MATERIAL SUPPLIED -
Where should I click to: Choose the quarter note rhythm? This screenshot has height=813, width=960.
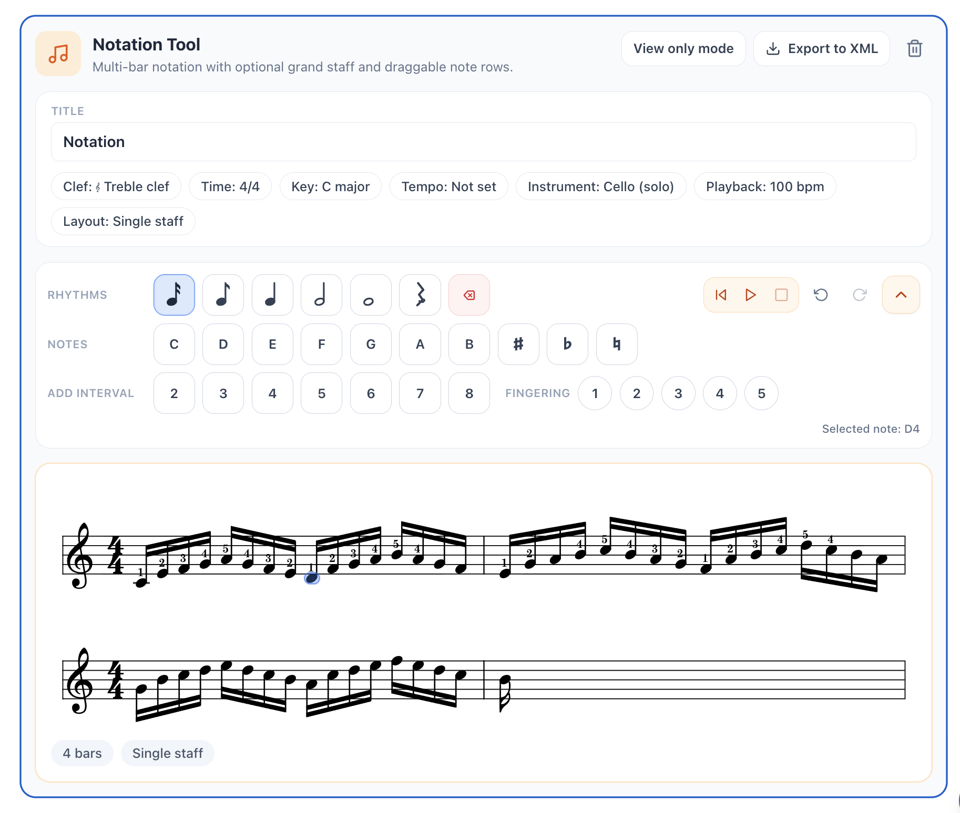point(272,295)
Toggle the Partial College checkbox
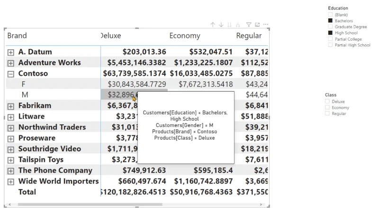The image size is (379, 210). (330, 39)
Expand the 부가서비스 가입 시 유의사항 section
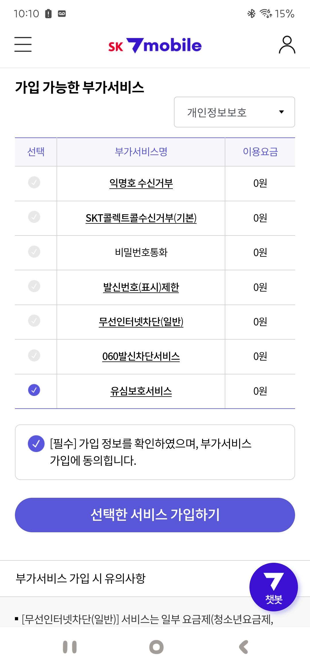This screenshot has height=666, width=310. (81, 578)
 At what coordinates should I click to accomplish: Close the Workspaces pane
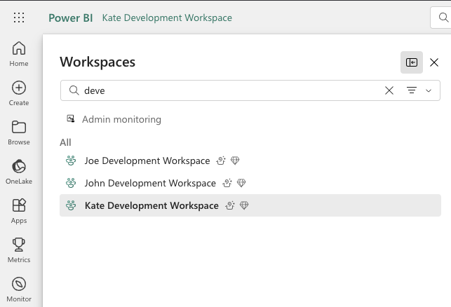(x=434, y=62)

AIM OF THE EXERCISE -
Pick out each line of the material above that contains the word "click", and copy those lines in full.

WORKED ANSWER -
Where should I click to: Choose the quarter note rhythm? This screenshot has height=813, width=960.
 At what coordinates should I click to accomplish: Close the Workspaces pane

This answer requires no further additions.